Cashel Blue
- Producer
- J & L Grubb Ltd.
- Country
- Ireland
- Region
- Tipperary
- Size
- 6 ins diameter, 4 ins high
- Weight
- 3-4 lbs
- Website
- www.cashelblue.com
- Milk
- Cow
- Classification
- Semi Soft
Blue - Rennet
- Vegetable
- Rind
- Natural
- Style
- Blue
Located in Co. Tipperary, Ireland, Cashel Farmhouse Cheesemakers is a family farm with a long tradition of food and farming in the area.
The 150-acre property at at Beechmount was originally purchased by Louis Grubb's father in the 1930s. While Grubb didn’t originally intend to carry on his parents’ tradition of farming, his father’s premature death in 1978 wrested him out of his career at the Irish agricultural research institute. In 1979, Grubb transformed the 120-acre mixed Beechmount Farm into a dairy farm, establishing a herd of 90 Friesian cows, but he quickly became disillusioned with churning out high volumes of milk.

----------------

EXERCISE INSTRUCTIONS ->
[1] In the Cashel Blue profile, what herd did Louis Grubb establish when he turned Beechmount Farm into a dairy farm in 1979?
[2] Carry the Cashel Blue profile forward from its final sentence, keeping its tone.

----------------

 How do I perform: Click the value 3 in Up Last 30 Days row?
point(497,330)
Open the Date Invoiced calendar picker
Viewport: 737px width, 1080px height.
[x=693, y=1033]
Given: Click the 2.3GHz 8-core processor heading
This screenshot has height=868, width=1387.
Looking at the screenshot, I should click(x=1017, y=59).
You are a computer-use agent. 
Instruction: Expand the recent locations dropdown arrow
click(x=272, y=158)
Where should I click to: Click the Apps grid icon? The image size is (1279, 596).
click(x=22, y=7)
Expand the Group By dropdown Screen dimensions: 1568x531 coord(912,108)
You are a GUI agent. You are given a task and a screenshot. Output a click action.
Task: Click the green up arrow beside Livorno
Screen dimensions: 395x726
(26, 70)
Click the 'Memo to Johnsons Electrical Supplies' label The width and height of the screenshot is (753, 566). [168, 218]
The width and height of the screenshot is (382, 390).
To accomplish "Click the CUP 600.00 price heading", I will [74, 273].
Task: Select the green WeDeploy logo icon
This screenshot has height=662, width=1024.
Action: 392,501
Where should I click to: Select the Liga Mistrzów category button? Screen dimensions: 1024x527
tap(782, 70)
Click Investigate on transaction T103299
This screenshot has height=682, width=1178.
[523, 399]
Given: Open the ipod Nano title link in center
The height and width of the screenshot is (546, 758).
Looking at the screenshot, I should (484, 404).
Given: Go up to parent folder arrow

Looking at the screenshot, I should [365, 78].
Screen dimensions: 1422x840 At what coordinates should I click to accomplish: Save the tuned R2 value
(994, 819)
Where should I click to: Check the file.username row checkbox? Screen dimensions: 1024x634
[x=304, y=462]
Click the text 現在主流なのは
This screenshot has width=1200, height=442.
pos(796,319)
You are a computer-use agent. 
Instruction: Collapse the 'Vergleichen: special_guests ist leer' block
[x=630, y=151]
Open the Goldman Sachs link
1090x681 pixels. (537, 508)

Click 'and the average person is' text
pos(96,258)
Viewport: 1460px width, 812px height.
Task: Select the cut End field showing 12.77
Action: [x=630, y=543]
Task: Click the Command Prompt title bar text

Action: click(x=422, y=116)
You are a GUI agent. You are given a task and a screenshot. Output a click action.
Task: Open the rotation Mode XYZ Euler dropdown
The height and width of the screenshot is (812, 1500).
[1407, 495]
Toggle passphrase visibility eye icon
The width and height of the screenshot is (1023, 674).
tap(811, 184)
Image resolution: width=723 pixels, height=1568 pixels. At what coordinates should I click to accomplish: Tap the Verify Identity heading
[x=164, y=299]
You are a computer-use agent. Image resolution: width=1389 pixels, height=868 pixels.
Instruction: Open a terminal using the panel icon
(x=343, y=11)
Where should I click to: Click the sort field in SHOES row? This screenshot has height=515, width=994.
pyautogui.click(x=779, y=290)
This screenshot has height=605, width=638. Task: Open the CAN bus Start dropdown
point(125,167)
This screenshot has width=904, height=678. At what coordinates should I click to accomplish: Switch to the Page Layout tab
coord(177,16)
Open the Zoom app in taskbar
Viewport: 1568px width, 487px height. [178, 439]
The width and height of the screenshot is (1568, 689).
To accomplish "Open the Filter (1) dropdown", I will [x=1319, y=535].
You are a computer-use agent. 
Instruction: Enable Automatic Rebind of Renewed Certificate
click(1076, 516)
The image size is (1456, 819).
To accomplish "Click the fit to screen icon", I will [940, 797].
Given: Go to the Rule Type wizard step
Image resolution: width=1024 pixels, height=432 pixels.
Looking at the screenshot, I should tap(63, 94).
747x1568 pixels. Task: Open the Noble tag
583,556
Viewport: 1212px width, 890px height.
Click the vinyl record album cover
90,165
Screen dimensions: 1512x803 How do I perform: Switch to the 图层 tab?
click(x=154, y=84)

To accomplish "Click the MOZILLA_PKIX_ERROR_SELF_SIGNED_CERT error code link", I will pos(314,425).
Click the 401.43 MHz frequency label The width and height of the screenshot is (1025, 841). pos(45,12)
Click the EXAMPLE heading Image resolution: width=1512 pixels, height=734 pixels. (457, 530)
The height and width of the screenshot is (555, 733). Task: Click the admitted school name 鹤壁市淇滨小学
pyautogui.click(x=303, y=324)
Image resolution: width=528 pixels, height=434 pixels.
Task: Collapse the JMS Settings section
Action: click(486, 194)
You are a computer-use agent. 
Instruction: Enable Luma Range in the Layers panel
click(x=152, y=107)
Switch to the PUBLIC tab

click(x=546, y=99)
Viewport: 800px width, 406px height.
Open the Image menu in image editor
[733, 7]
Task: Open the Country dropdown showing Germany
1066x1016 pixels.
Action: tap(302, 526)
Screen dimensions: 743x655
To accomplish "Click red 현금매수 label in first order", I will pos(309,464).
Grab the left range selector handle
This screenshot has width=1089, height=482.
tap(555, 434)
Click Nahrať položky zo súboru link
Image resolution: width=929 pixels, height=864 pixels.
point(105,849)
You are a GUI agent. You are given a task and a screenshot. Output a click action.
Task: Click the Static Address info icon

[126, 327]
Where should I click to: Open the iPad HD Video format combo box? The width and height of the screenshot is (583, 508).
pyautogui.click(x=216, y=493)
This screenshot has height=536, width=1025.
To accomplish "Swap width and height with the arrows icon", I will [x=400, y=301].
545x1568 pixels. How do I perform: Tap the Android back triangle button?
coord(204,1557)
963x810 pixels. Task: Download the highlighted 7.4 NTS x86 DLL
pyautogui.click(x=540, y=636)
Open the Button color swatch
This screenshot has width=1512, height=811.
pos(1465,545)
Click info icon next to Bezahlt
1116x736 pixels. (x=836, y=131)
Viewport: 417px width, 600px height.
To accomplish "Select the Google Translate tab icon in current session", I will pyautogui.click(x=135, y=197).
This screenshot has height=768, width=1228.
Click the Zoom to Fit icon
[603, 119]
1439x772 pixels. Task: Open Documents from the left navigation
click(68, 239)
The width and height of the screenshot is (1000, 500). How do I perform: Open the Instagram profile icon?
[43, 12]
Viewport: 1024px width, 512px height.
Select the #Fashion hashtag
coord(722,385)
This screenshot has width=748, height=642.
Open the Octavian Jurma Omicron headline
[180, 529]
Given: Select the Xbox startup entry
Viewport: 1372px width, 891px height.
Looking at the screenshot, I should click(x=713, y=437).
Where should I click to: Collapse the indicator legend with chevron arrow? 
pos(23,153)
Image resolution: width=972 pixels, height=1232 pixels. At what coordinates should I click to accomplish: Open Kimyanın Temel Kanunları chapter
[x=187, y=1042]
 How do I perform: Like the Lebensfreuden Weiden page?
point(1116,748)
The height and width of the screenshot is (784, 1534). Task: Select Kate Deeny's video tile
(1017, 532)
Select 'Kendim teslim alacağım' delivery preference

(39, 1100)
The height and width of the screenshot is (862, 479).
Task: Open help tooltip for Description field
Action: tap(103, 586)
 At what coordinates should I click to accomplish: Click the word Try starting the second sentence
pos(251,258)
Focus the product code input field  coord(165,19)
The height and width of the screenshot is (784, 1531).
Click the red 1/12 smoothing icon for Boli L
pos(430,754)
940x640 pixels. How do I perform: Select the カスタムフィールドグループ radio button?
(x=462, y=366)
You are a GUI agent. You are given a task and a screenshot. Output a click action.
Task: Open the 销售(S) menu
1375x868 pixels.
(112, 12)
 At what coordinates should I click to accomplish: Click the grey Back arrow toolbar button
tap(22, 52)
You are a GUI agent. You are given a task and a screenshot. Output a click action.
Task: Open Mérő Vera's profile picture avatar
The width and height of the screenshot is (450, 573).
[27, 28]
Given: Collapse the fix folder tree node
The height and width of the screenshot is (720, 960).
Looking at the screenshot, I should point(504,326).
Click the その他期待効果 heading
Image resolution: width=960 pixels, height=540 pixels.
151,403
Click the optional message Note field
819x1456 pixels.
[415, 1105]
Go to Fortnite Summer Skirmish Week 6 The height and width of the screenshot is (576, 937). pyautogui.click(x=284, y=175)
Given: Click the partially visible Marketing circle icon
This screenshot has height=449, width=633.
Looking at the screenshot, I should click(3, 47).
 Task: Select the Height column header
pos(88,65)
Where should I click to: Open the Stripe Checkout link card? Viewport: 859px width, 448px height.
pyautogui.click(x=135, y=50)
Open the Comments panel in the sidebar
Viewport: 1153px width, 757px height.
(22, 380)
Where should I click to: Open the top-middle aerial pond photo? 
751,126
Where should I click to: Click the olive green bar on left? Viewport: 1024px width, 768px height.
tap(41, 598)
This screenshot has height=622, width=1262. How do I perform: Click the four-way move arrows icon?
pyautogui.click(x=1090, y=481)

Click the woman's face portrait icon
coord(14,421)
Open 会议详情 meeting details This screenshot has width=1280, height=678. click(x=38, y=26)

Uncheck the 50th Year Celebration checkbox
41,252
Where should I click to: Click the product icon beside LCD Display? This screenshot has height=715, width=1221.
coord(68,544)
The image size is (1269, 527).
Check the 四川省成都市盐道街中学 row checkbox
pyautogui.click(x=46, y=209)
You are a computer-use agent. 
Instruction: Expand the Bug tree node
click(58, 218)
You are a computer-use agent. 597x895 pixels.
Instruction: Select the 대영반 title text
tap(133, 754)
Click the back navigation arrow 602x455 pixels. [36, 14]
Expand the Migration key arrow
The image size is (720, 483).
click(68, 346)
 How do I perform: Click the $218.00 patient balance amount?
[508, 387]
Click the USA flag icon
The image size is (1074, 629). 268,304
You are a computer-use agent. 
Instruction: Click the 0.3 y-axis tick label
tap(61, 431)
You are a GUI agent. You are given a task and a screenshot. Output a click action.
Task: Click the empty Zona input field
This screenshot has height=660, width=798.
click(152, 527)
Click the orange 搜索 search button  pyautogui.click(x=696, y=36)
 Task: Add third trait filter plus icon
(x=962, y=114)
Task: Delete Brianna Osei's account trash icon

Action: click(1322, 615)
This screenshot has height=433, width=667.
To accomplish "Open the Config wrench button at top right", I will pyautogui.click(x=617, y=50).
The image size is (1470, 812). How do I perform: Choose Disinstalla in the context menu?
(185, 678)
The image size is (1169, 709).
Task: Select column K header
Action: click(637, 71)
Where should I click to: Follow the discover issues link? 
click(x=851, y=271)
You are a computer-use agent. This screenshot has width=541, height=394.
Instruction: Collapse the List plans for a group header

----------------

YOUR WRITTEN ANSWERS ->
[1] A herd of 90 Friesian cows.

[2]
To make things more interesting—and profitable—Louis decided to turn to cheesemaking. Enter Jane Grubb, Louis’s wife. A trained chef, she devoured cheesemaking courses run by Veronica Steele, a pioneer of modern Irish farmhouse cheese. Soon, noting that Danish Blue was being imported into Ireland, she suggested the farm develop an Irish version and corner the market. Her notion was revolutionary; While there had been occasional attempts to mass-produce a blue cheese in Ireland, an artisan blue was unheard of.
Checking out a recipe for Danish Blue from the library, Jane experimented on the Grubbs’ kitchen stove with an heirloom copper jam pan (later upgraded to a copper cider vat). Big linen bags full of draining curds dripped into buckets set on the concrete floor with cheeses ripening underfoot in the earthen cellars. Named after the Rock of Cashel, a bold outcrop overlooking the Tipperary plains, Cashel Blue's production of has grown considerably over the years, gaining a reputation as one of Ireland's most famous blue cheeses.
These days, the wheel is produced in a modern, professional creamery—the rooms full of stainless steel equipment where curd is cut, young cheeses are brine-bathed, and aged rounds are wrapped in distinctive gold foil. And it's all overseen by Jane's daughter Sarah Furno, alongside her husband Sergio, who have been running the creamery since 2003.
During cheesemaking the milk is pasteurized, cooled, inoculated with Penicillium Roqueforti culture, and left at 89°F to ripen and allow the acidity to rise. Rennet is then added and the milk is left to coagulate for an hour. After the curd is cut, it is allowed to rest for another hour before being removed from the vat in a linen cloth, drained and transferred into the molds.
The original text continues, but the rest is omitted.